# WORK TO BE COMPLETED
Given the records below, would you repeat exactly the lines that begin at the one containing "This screenshot has height=840, width=1448." and end at the one containing "Open the Maseratti", inclusive?

(Data records)
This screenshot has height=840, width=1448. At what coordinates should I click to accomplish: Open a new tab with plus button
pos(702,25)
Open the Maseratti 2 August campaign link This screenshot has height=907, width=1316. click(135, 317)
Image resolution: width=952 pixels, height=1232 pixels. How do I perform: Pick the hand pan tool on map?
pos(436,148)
==
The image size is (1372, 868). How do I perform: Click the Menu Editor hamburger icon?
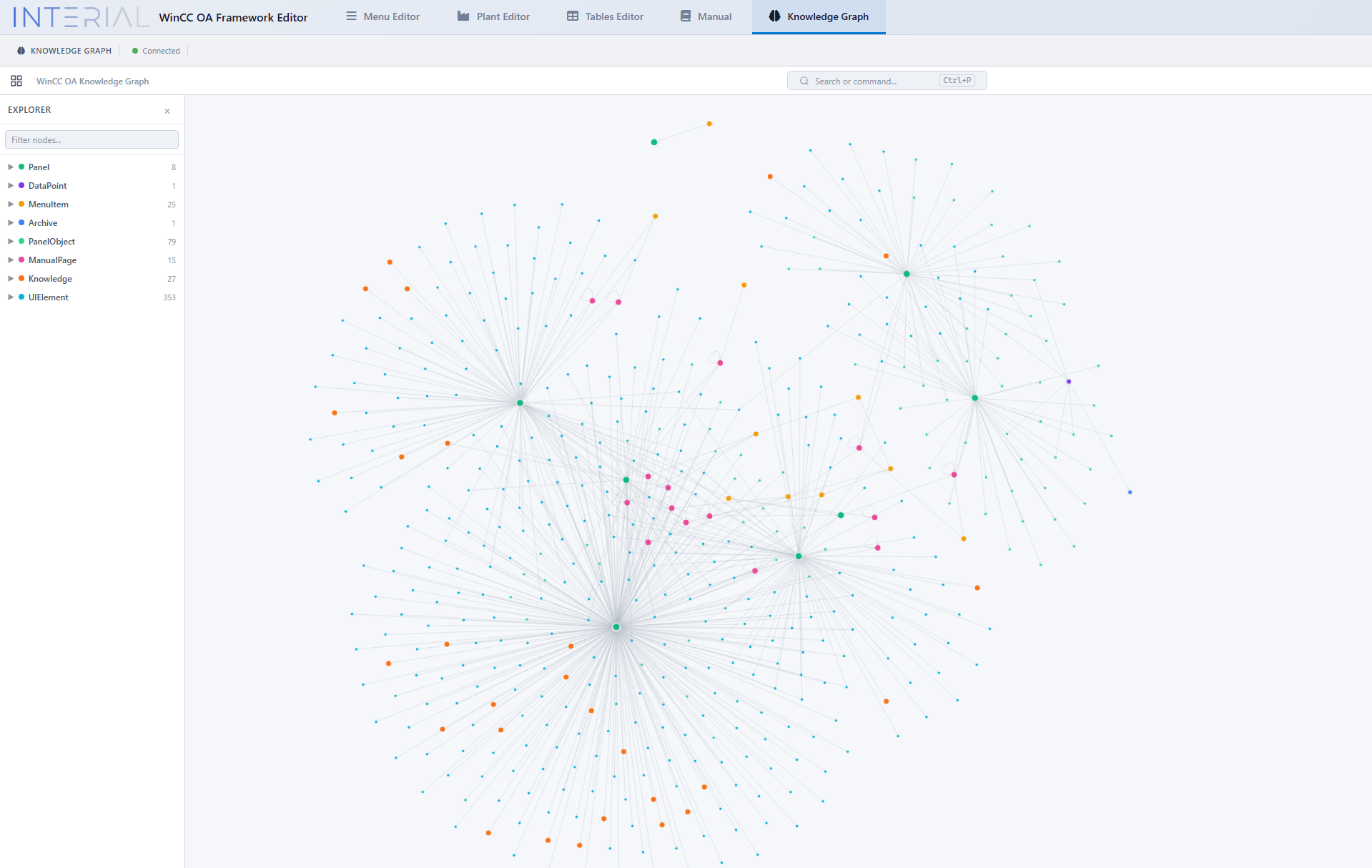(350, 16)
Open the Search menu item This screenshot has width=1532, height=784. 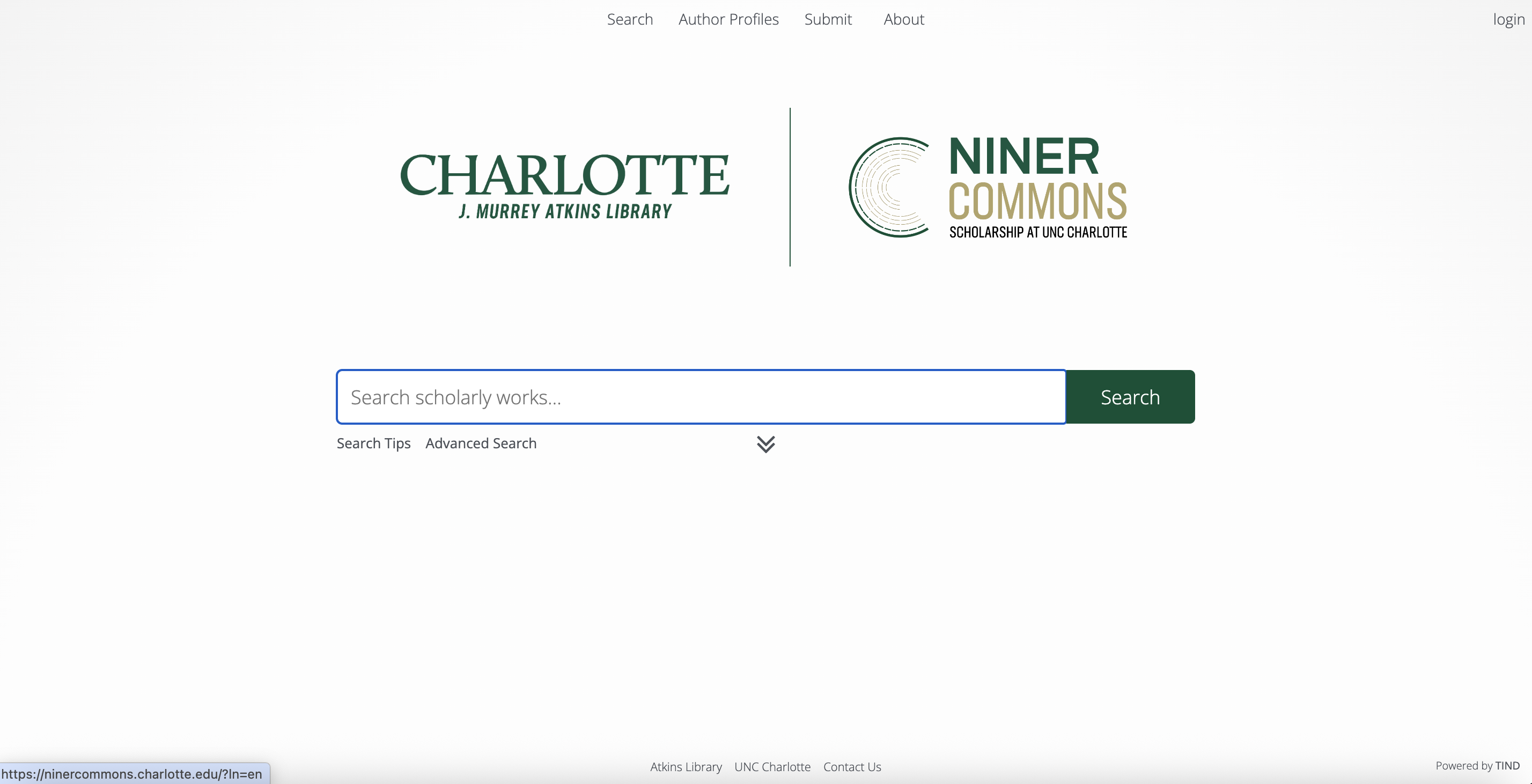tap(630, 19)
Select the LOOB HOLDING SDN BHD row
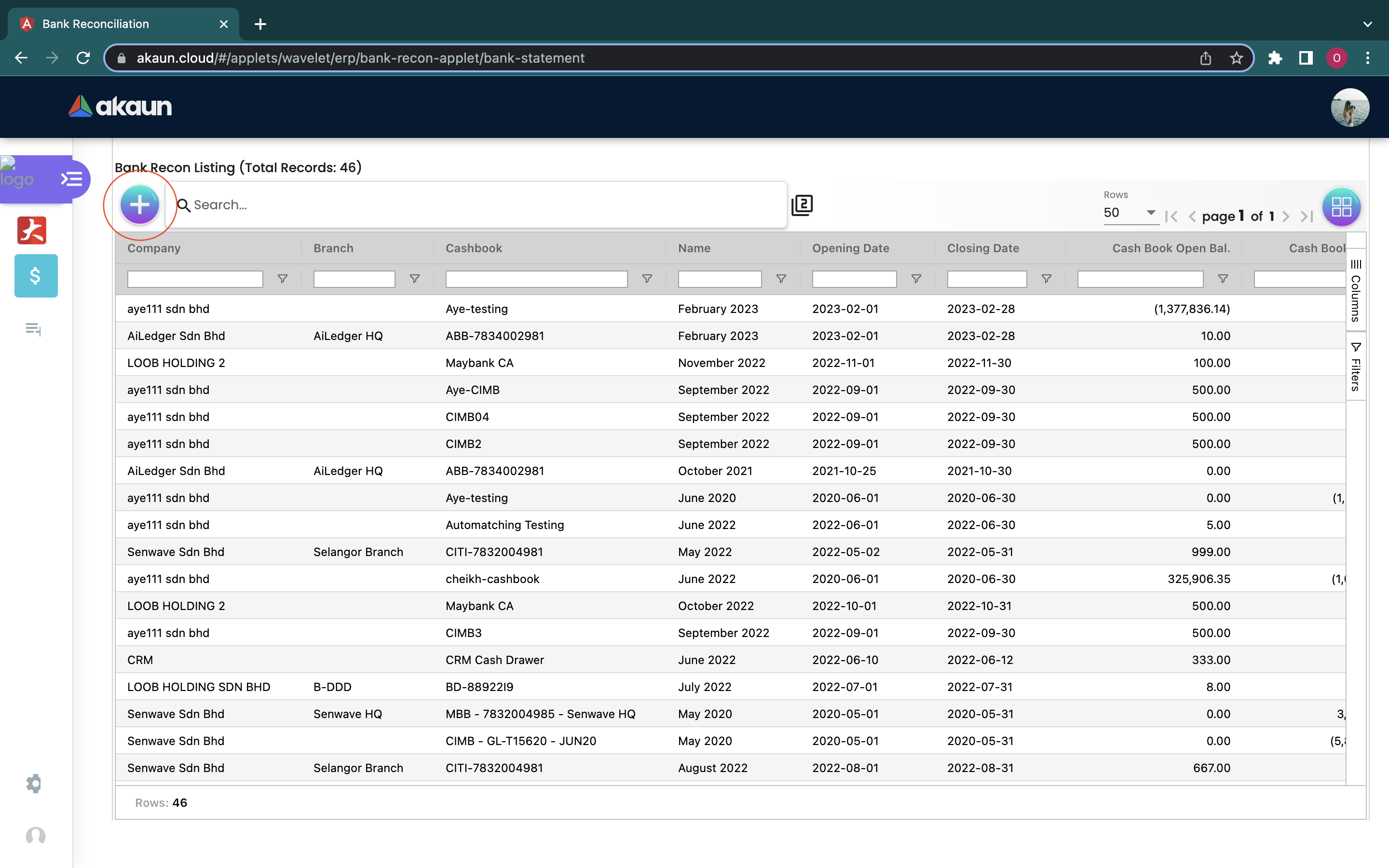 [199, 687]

# REPLY
This screenshot has height=840, width=1448. At what coordinates should I click to accomplish: Open a new tab with plus button
pos(702,25)
Open the Maseratti 2 August campaign link This screenshot has height=907, width=1316. click(135, 317)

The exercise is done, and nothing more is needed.